Il nuovo anno comincia nel segno del solito Milan di Allegri. Conquista anche Cagliari, con il gol di Leao al rientro, e per un'altra notte va a dormire da capolista. Nel primo tempo sonnecchia, nella ripresa ha un risveglio promettente perché gol a parte, comanda il gioco e sfiora più volte il raddoppio meritato. Senza avere a disposizione il meglio della sua rosa ridotta da infortuni e assenze prolungate. Si vede per la prima volta Fullkrug, niente di speciale, torna anche Pulisic vicino al 2 a 0 ma la struttura costituita da Bartesaghi, Rabiot, Modric e dalla difesa attenta regge al cospetto del Cagliari senza artigli nonostante lo schieramento della ripresa.

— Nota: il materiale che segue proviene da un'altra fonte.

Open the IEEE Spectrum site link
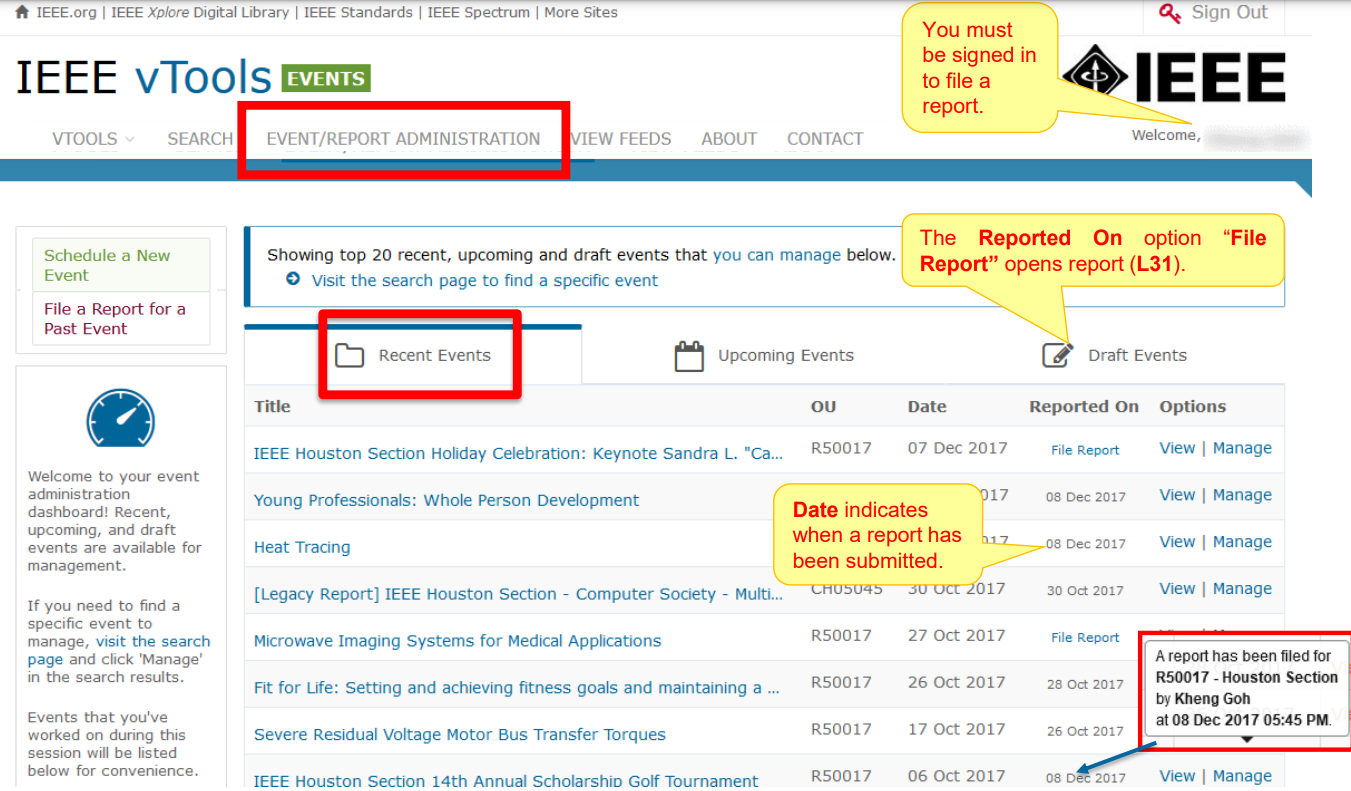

Si arrende anche Pavlovic reduce dall'influenza, il Milan pieno di cerotti deve riportare Estupinan in corsia e arretrare Bartesaghi per mancanza di alternative in difesa (Tare promette: "Se ci sarà una opportunità". Serve come il pane). E proprio in quella striscia parte forte il Cagliari con gli sprint di Palestra che mette a nudo il limite rossonero (partenza rallentata) puntando molto sulla velocità sua e di Esposito. La carica isolana si esaurisce su una serie di angoli e una girata di testa di Adopo mentre il Milan fa fatica a costruire sbocchi in attacco dove Leao sembra frenato nello scatto, è al 50% del suo potenziale. L'unica emozione avviene allo scadere della frazione con il rigore procurato da Rodriguez su Loftus Cheek "azzerato" dal precedente fuorigioco di Leao. Troppo poco per non meritare più di una censura.
Come col Verona, la partenza della ripresa milanista è di segno opposto: c'è più sprint, più palleggio, più calcio verticale. E così dopo un colpo di testa di Loftus Cheek finito alto davanti alla porta, c'è un altro scambio Fofana-Rabiot con assist per Leao che da sinistra, scivolando, firma il suo sesto gol (in 11 partite).
Il Cagliari molla gli ormeggi chiamando in causa tutte le cartucce a disposizione in panchina (Borrelli, Gaetano e Pavoletti) mentre Allegri ricorre al debutto di Fullkrug più Ricci, Gabbia e Pulisic nel finale per offrire ai suoi i necessari cambi. A dire il vero nel finale per due volte si oppone Caprile alle stoccate di Pulisic e Modric (su punizione), vicini al raddoppio.